Sunday, March 31, 2024


Each installment in the ongoing Hollywood Godzilla series is a little worse than the one before it. Ten years on, Gareth Edwards’ Godzilla looks all the better for its thundering portent and heavy sense of scale. He shoots with mystery and mass, letting the real terror of an enormous creature seep through each frame of its monster movie paces. Its direct sequel, Michael Dougherty’s Godzilla: King of the Monsters, is a little less realistic in its dimensions, but the overstuffed apocalyptic mood gives a fine pulp jolt to its escalating cast of kaiju overshadowing an efficient cast of scientists and soldiers. Both are about families caught in the wake of these creatures’ paths, which gives just enough emotionality to hang on the shattering potential of such a monster mash. That’s the main inspiration that keeps writer-director Adam Wingard’s contributions connected—aside from the set dressing and proper nouns that knit the cinematic universe together—to the character strengths of its predecessors. Though finding some sentimentally in King Kong expert Rebecca Hall adopting an adorable deaf Skull Island orphan (Kaylee Hottle), his Godzilla v. Kong was generally cartoony. It’s drifting toward the outsized and preposterous, but enough of a colorful smash-em-up to be diverting. Give me a giant ape and a giant lizard fighting a giant robot and fill it up with a neon sci-fi light show and I’m reasonably satisfied, I guess. 

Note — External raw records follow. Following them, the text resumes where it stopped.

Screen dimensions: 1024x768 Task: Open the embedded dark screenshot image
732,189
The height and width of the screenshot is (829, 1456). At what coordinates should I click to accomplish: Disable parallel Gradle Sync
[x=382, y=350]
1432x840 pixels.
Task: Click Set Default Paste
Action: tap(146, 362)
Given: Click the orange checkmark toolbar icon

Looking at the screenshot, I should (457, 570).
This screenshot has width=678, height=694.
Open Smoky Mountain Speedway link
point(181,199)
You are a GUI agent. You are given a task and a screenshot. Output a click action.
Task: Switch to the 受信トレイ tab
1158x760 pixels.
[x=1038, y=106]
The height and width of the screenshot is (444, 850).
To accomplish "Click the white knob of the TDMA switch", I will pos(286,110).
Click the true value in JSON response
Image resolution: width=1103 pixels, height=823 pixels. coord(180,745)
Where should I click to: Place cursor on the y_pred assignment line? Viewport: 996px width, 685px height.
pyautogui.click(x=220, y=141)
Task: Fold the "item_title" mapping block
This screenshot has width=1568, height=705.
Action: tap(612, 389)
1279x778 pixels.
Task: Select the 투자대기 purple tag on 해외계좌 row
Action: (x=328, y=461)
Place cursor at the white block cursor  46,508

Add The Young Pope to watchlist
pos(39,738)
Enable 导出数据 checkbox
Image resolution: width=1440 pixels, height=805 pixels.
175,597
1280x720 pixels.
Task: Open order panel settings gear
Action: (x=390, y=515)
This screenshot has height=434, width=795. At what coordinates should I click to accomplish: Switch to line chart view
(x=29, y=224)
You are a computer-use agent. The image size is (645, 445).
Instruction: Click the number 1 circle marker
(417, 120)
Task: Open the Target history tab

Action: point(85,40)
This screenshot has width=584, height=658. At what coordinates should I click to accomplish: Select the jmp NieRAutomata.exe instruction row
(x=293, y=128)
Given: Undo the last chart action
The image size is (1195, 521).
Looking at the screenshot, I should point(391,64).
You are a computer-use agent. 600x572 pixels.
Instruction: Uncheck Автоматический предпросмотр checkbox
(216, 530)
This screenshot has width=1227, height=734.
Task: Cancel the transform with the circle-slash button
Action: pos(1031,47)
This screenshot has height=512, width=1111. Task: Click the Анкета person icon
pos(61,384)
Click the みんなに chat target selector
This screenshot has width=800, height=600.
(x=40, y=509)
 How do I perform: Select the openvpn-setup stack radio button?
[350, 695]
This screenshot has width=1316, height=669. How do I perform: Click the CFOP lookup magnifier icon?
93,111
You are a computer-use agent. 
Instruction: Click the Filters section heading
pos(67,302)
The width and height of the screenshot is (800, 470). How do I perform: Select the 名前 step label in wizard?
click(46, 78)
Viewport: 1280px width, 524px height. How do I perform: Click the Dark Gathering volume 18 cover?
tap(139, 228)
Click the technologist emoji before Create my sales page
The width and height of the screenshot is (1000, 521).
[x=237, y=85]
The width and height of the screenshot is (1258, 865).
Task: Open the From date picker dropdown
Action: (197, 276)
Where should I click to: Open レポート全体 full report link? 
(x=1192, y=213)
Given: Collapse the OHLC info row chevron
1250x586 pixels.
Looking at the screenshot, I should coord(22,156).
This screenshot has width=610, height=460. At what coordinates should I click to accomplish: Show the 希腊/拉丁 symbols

Wingard leans into the dumb cartoon qualities even further for the new Godzilla x Kong: The New Empire. We’ve lost whatever felt even tangentially real or threatening in the earlier entries. Now it’s CG animation for long stretches as Kong meanders through the Hollow Earth fighting big wolves and munching on enormous worms, and Godzilla plays the burly kaiju bouncer for the world’s major cities, cliff jumping off Gibraltar or curling up in the Coliseum. Hall and Hottle return to wander down in search of a distress call from deeper into the Earth’s core—taking comic relief conspiracy theorist Brian Tyree Henry and swaggering veterinarian Dan Stevens for the ride. And then, once everyone’s assembled amid the special effects of a Hollow Earth within the Hollow Earth, a rumbling wrestling tag-team erupts when an evil big monkey riding an evil big lizard take on our eponymous monsters. It’s basically an effects reel staged with reverse shots of actors reacting. That the movie is essentially passable nonetheless says something about the enduring appeal of these beasties. When Kong picks up a Mini Kong and uses it as a club to smash other monster apes, there’s a certain lizard-brained appeal. Ditto the appearances of Godzilla collecting radioactive power-ups to fuel his big finale fight. But there’s no suspense or intrigue or awe—or any believable thin genre characterization to care about—left when it’s all pitched at the most extremely broad Saturday Morning level, with nothing to provide us but cartoons collapsing through skyscrapers.